Laporan Wartawan Tribunnews.com, Aisyah Nursyamsi
TRIBUNNEWS.COM, JAKARTA - Organisasi Kesehatan Dunia atau WHO laporkan 50 sampai 100 juta kasus infeksi demam berdarah dangue (DBD) terjadi setiap tahunnya.
Anak menjadi salah satu kelompok yang rentan alami keparahan hingga kematian.
Hal ini diungkapkan oleh Bidang Advokasi lembaga Pemerintah PB IDI & Spesialis Penyakit Dalam - Konsultan Penyakit Tropik Infeksi Brigadir Jenderal TNI (Purn.) Dr. dr. Soroy Lardo, Sp.PD., K.PTI., FINASIM.

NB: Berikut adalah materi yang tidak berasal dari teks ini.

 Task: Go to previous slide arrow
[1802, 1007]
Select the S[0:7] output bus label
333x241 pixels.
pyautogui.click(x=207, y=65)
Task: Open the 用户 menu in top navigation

"Mayoritas kematian, terjadi pada anak-anak di bawah usia 15 tahun," ungkapnya pada media briefing virtual, Rabu (28/2/2024).

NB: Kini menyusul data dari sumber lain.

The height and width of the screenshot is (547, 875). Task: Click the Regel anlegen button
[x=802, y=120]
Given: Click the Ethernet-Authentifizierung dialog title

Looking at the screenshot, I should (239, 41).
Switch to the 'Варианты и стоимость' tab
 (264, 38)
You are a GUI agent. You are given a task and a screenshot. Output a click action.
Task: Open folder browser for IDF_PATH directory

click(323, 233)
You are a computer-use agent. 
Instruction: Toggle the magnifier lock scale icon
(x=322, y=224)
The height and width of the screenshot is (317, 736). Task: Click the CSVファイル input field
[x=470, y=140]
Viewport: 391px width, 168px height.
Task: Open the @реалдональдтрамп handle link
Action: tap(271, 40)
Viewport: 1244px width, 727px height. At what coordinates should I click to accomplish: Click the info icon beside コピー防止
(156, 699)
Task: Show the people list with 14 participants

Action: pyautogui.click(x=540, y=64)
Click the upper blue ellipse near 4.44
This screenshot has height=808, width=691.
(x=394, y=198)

Lebih lanjut, dr Lardo ungkap kenapa anak menjadi kelompok yang rentan.
Ini dikarenakan sistem imunitas anak belum tumbuh secara maksimal.

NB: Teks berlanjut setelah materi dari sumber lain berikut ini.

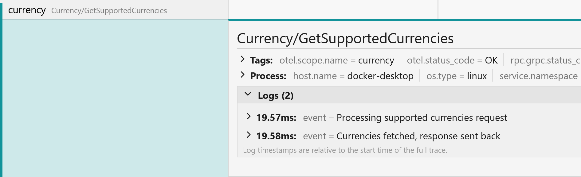Click the otel.status_code = OK tag
Viewport: 581px width, 177px height.
click(452, 60)
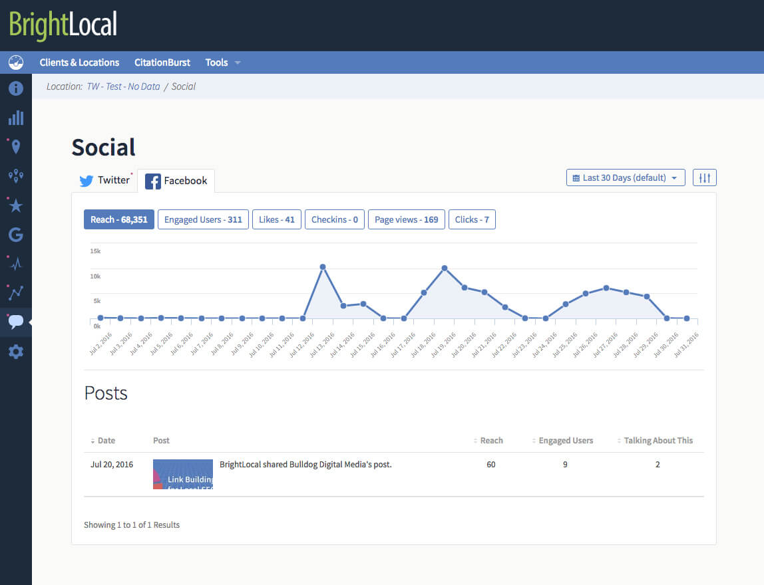Viewport: 764px width, 585px height.
Task: Switch chart to Page views metric
Action: click(406, 219)
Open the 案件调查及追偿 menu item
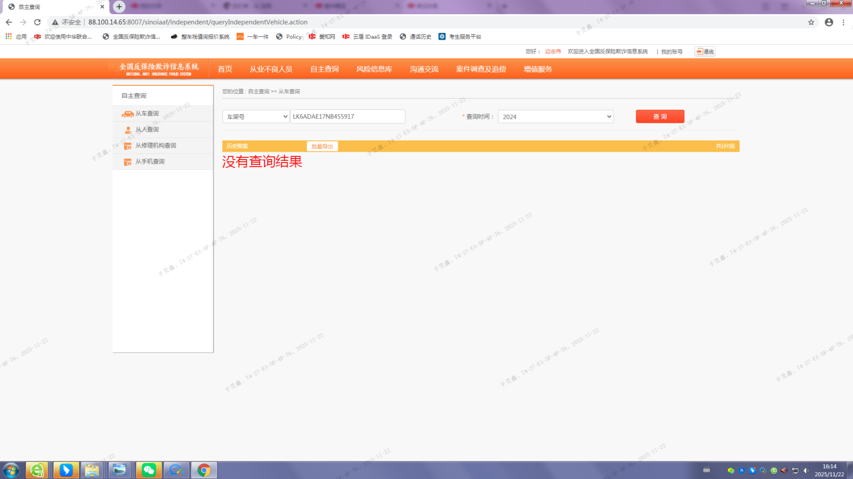The image size is (853, 479). click(x=481, y=69)
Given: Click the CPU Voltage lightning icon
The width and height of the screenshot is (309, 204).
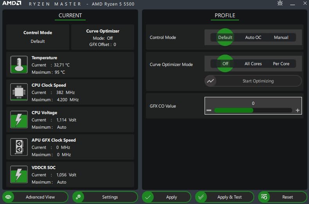Looking at the screenshot, I should pyautogui.click(x=18, y=120).
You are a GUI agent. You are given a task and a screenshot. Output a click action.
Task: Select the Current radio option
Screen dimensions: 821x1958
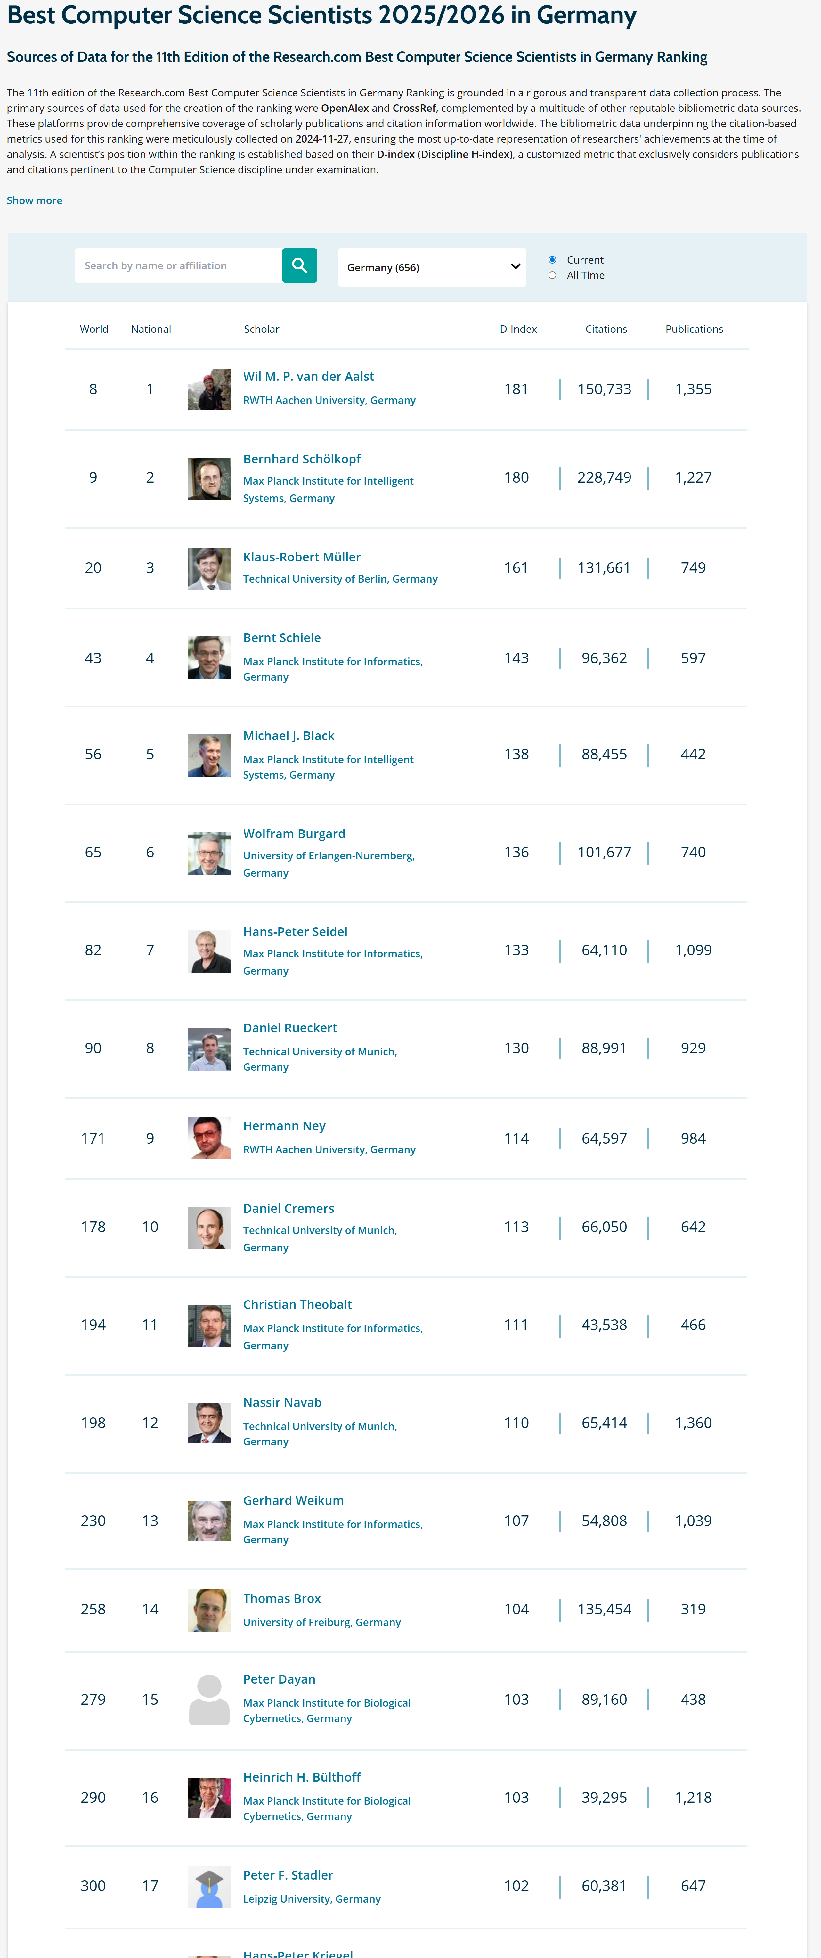(x=553, y=260)
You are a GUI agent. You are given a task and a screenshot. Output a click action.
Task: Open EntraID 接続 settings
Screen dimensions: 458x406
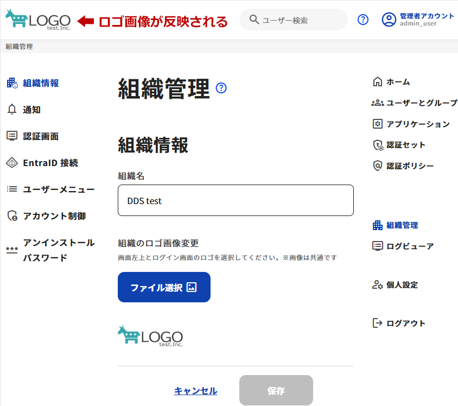(x=50, y=163)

"Pada anak itu harus lebih concern melihat masalah DBD. Sistem imunitas belum tumbuh maksimal," tambahnya
Kedua, anak sering kali dibawa dalam situasi kesakitan yang sudah lanjut.
Sebagian orangtua belum memahami soal fase DBD.
Orang tua perlu melihat tiga tahap dari fase DBD.
Pertama fase demam (febrile phase). Pasien akan mengalami demam tinggi hingga 40ºC yang berlangsung selama 2–7 hari.
Kedua, fase kritis (critical phase)
Setelah melewati fase demam, banyak pasien DBD merasa dirinya telah sembuh karena suhu tubuhnya mulai turun.
Padahal, ini justru fase demam berdarah yang paling berbahaya.
Karena kemungkinan terjadi perdarahan dan kebocoran plasma darah yang akan menyebabkan syok dan berpotensi mengancam nyawa.
Dan terakhir fase pemulihan (recovery phase). Setelah melalui fase kritis, pasien akan memasuki fase pemulihan. Fase ini akan terjadi 48–72 jam setelah fase kritis.
Sayangnya tidak semua orangtua mengetahui fase ini. Sehingga anak tidak mendapatkan penanganan yang cepat dan tepat.
"Di rumah, ditangani sendiri, dikasih parasetamol, oralit, dilihat ketiga turun demamnya. Padahal itu adalah fase kritikal. Ini harus senantiasa digaungkan, hati-hati fase kritikal pada pasien DBD," imbaunya.